Long before I had a blog, considered publishing a book, or had moved to Colorado, I stuck my camera straight down out of the window in the middle of the boonies in North Carolina, and photographed some agricultural patterns under full zoom. They seemed interesting at the time, so went home and downloaded them, shocked at their artistic value. Since I was merely taking incidental photographs from the airplane, sharing them with friends here and there, I didn’t think too much of it, other than to keep an eye out for the occasional texture or pattern that I happened to see.
If I had any clue that I was about to fling myself off a mental cliff and start wandering planet earth like a confused and overpriced hobo, I do not think I would have believed it.

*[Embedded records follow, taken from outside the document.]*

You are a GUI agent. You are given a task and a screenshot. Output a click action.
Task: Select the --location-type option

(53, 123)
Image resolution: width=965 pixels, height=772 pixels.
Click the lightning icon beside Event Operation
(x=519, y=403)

Over the next few years, the airplane would cross America three times, visit 22 states, fly the highest peaks of Colorado, Utah, Wyoming, Montana, North Carolina, and Tennessee, and view coastlines from the Outer Banks to the Great Salt Lake. In all of those hundreds of hours, I kept an eye out for the occasional texture, pattern, or interesting farm field, taking pictures and forgetting about them.

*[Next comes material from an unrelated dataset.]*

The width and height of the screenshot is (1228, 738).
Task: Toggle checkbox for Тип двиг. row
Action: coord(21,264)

Some months ago, I announced the publication of “American Texture: Canvas From the Sky,” which is a collection of my non-agrarian textures and patterns. In reverse order, I have now released book #15, “Field of Dreams: American Agriculture From the Sky,” which contains the best of that original inspiration: agricultural textures and patterns from the good old USA.

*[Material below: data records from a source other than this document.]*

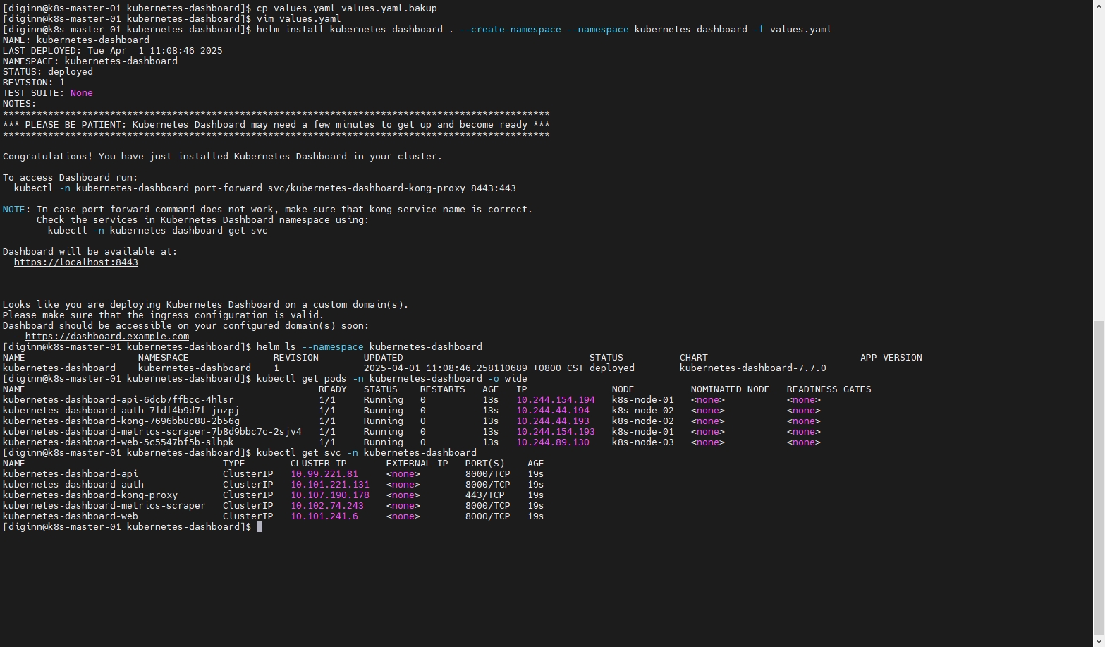Click the kubernetes-dashboard-web-5c5547bf5b-slhpk pod name
The image size is (1105, 647).
point(118,442)
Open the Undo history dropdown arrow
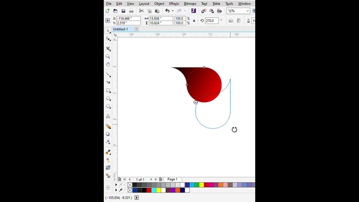This screenshot has height=202, width=359. coord(172,11)
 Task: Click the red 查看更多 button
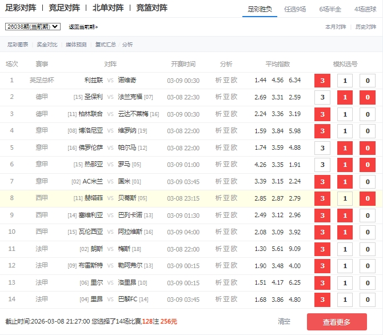(337, 322)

At some point, I will make sense of my European wanderings, as this agricultural and texture odyssey continues in the Old World. From the first flight in the Rhine Valley of Germany in 2016 to the tulip fields north of Amsterdam down to the wheat fields along the Straits of Gibraltar in Spain and the port vineyards along the Atlantic in Portugal, I have been amassing an asphyxiating amount of artwork. One of these days, I’ll make some sense of all of it, and more books will show up. Until then, I keep flying!